Immensely difficult matters of First and Fourth Amendment law, separation of powers, and the relationship between the Foreign Intelligence Surveillance Act and the Authorization for Use of Military Force are disposed of in short sections that jump from assorted quotations of old cases to conclusory assertions of illegality. Orin S. Kerr, a law professor at George Washington, told The Times that the section on the Fourth Amendment is “just a few pages of general ruminations ... much of it incomplete and some of it simply incorrect.”

For those who approve of the outcome , the judge’s opinion is counterproductive. It will be harder to defend upon appeal than a more careful decision. It suggests that there are no good legal arguments against the program, just petulance and outrage and antipathy toward President Bush. It helps those who have been arguing for years about result-oriented, activist judges.

Laypeople consuming early news reports may well have thought, “What a courageous judge!” and “It’s a good thing someone finally said that the president is not above the law.” Look at that juicy quotation from Judge Taylor’s ruling: “There are no hereditary kings in America and no powers not created by the Constitution.”

But this is sheer sophistry. The potential for the president to abuse his power has nothing to do with kings and heredity. (How much power do hereditary kings have these days, anyway?) And, indeed, the president is not claiming he has powers outside of the Constitution. He isn’t arguing that he’s above the law. He’s making an aggressive argument about the scope of his power under the law.

The President isn't asserting that he's above the law, rather he's asserting that he has inherent authority in wartime to do these things. The argument is a serious one. It's totally wrong, and at war with the Constitution, but it deserves to be approached, and it must be correctly attacked. The problem is, the whole affair has the appearance of an unelected judge, who just happens to be a liberal, who just happens to have been appointed by a Democratic President, and confirmed by a Democratic Senate, overriding the decision of a popularly elected Republican President, in a time of war, based on her own opinion.
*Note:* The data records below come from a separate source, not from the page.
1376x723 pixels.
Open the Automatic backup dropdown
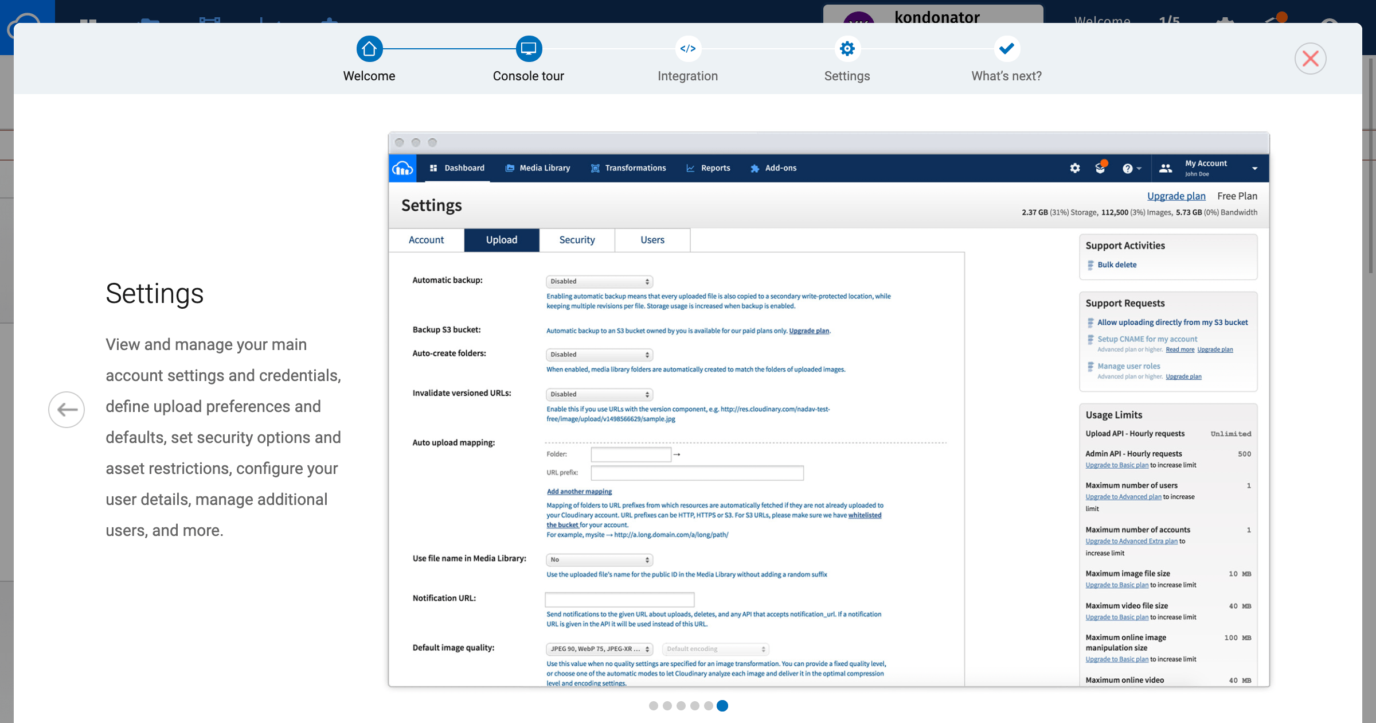599,281
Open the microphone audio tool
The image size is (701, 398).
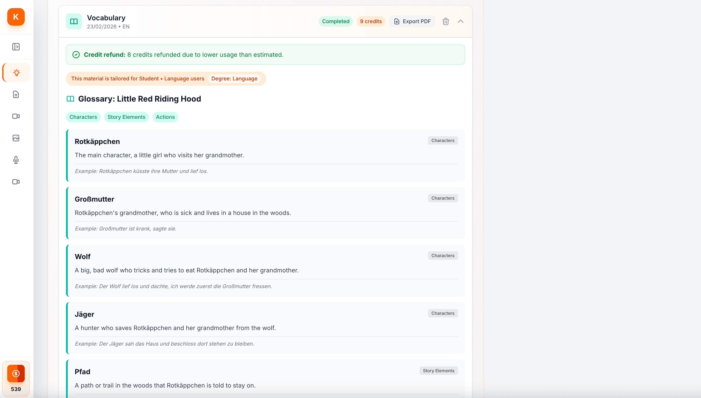pos(16,160)
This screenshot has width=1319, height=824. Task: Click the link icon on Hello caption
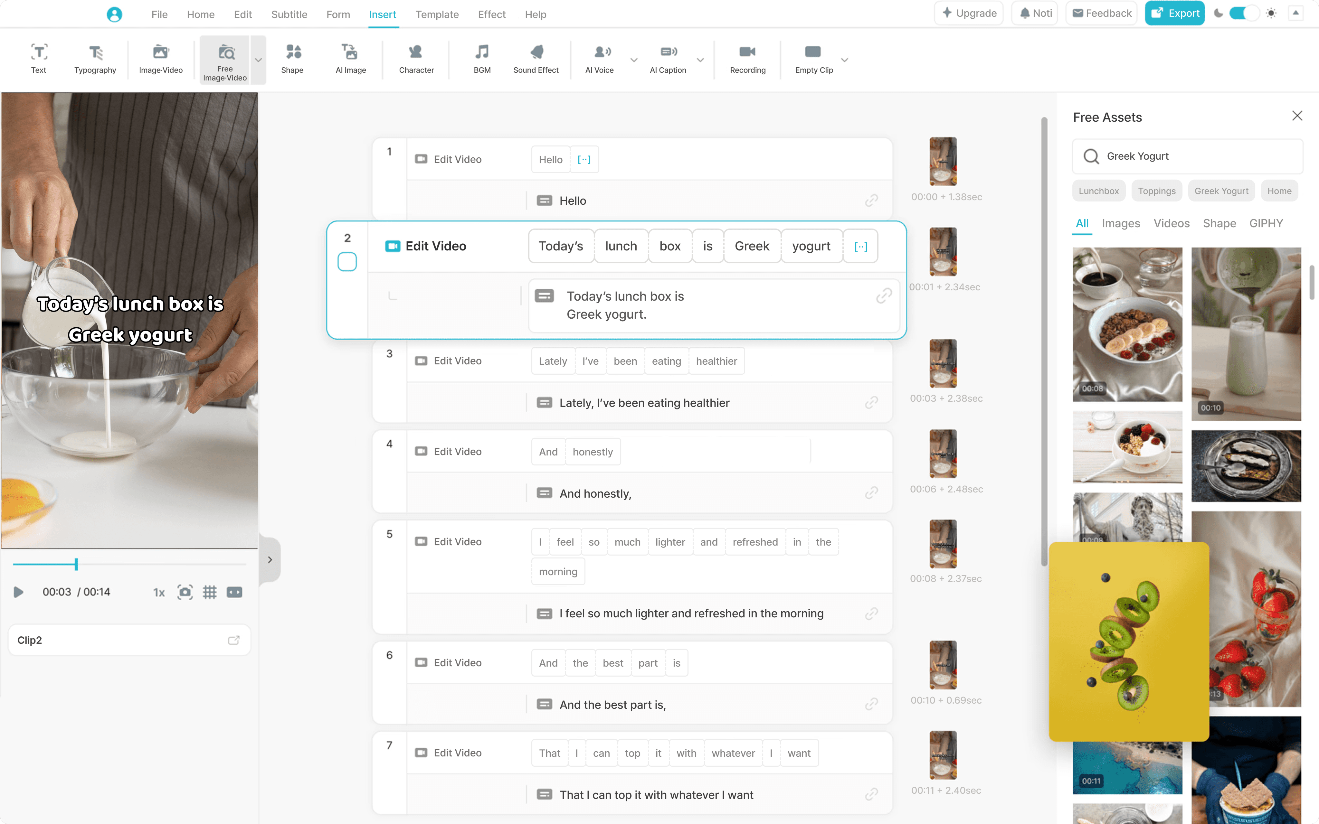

It looks like she just hid the argument under the robe, and laid down the result she wanted. This is a parody of what right-wingers complain about with so-called "activist judges." It looks like she's a rogue judge trying to attack Bush.

These apppearances matter, because they undermine the trust that the Judiciary has. It only emboldens the partisans. It's not just about how it looks though. Judicial opinions need to be solid, in order to hold up on appeal, and establish good precedent. As critics of the program know, this is about more than just this program. The underlying argument needs to be struck down. This is about more than Bush. It seems like Taylor forgot that. Her point about "hereditary kings" is ironic, because judges themselves are just as suspectible to monarchical tendencies as the Executive, being that they're unelected.

The point to all this is the question of why we should defer to unelected judges in these matters, over the elected Executive. We do, because the Constitution says we do. We do because of judicial review, and airtight legal arguments, based on clear Constitutional support, and not what could be interpreted to be simple Bush-bashing. There is a clear case to be made that this program is illegal, and that Bush exceeded his authority. It needs to made clearly, to withstand scrutiny. That way, Bush supporters can't complain about activist judges, or anti-Bush Democrats, or East-Coast lawyers running the war, or election year stunts, or the usual pro-Bush blather over this. All that won't matter. If you use the Constitution, they can't complain.

1 comment:

Anonymous said...

Bush is trying to channel FDR - something you just *cannot* do after Vietnam/Nixon. But the moment I heard "Carter apointee" my BS antennae went up, esp when I heard Diggs-Taylor's "Kings" remark. Judge shopping is just a fact of law. But man don't make it so obvious.

The worst was when she basically said it was okay for the Pres to datamine, ie hold records of our domestic calls was okay but it was tyrannical to listen into foreign-domestic calls that could possibly deal with our safety.